## Problems to solve
1. Answer these questions from the trial excerpt, one per line:
(a) How many patients in total were enrolled in the ACS QUIK trial?
(b) How many patients made up the TWI group?
(c) In the STD group, how many patients had both STD and TWI?
2. Reproduce the part of the trial excerpt that opens with the words containing "A total of 21 374" and closes with "in Figure S1.".

A total of 21 374 patients were enrolled in the ACS QUIK trial, 7684 of whom had NSTEMI. We included the NSTEMI patients in the present analysis and grouped them by ECG findings at presentation: TSTE (n = 197, 2.6%), STD (n = 3603, 46.9%), TWI (n = 2384, 31%), and NIC (n = 1500, 19.5%). In the TSTE group, 117 patients (1.5%) had isolated TSTE, 35 (0.5%) had STD, 44 (0.6%) had TWI, and only 1 had all 3 ischemic ECG changes. In the STD group, 2868 patients (37.3%) had isolated STD, whereas 735 (9.6%) had both STD and TWI. The distribution of ECG findings at presentation is shown in Figure S1.

[Stored data entries]

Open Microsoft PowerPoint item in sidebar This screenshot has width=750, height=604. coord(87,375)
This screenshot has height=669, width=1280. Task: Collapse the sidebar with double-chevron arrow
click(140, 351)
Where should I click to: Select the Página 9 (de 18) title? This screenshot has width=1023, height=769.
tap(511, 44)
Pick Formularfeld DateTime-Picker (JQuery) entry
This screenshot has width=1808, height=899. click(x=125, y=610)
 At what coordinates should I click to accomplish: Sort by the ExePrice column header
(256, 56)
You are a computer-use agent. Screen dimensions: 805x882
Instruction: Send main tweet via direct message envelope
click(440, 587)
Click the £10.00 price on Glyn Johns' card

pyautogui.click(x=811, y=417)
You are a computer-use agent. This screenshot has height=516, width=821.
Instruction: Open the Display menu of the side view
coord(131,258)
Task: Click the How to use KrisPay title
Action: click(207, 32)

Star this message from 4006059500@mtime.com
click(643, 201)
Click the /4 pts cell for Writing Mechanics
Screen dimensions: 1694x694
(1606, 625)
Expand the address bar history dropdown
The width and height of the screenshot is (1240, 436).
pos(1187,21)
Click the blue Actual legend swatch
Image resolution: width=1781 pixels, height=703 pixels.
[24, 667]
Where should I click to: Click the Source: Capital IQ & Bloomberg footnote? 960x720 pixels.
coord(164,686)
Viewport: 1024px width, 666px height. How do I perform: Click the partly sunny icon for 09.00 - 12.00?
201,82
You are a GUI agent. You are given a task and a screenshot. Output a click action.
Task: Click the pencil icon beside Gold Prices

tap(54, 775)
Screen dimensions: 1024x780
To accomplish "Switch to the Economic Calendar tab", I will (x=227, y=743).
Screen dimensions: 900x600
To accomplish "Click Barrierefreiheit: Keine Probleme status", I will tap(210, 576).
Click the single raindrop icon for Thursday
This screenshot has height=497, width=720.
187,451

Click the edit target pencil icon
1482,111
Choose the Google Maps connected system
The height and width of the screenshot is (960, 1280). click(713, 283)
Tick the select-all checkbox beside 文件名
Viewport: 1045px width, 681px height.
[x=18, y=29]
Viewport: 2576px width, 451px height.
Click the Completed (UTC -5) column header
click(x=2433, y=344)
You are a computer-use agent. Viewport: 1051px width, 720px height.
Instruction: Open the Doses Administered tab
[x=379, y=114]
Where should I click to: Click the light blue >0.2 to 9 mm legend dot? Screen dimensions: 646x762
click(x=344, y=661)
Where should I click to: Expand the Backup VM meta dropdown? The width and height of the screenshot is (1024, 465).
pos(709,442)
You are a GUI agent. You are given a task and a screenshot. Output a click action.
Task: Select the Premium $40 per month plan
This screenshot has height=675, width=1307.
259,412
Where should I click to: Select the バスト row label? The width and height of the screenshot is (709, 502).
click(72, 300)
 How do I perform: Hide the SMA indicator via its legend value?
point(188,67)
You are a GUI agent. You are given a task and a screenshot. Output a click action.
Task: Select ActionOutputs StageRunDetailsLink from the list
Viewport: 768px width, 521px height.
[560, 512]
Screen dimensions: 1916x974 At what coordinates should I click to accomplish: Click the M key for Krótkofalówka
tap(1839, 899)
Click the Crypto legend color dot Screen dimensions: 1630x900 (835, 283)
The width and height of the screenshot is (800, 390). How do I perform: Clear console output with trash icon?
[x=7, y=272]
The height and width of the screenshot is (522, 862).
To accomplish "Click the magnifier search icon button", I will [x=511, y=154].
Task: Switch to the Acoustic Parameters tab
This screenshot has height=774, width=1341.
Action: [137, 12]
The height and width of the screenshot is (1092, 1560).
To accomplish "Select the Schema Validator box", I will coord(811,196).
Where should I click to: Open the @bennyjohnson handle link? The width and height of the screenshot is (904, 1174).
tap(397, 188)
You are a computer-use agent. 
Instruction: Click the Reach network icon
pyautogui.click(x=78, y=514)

## Task answers
1.
(a) 21 374
(b) 2384 (31%)
(c) 735 (9.6%)

2.
A total of 21 374 patients were enrolled in the ACS QUIK trial, 7684 of whom had NSTEMI. We included the NSTEMI patients in the present analysis and grouped them by ECG findings at presentation: TSTE (n = 197, 2.6%), STD (n = 3603, 46.9%), TWI (n = 2384, 31%), and NIC (n = 1500, 19.5%). In the TSTE group, 117 patients (1.5%) had isolated TSTE, 35 (0.5%) had STD, 44 (0.6%) had TWI, and only 1 had all 3 ischemic ECG changes. In the STD group, 2868 patients (37.3%) had isolated STD, whereas 735 (9.6%) had both STD and TWI. The distribution of ECG findings at presentation is shown in Figure S1.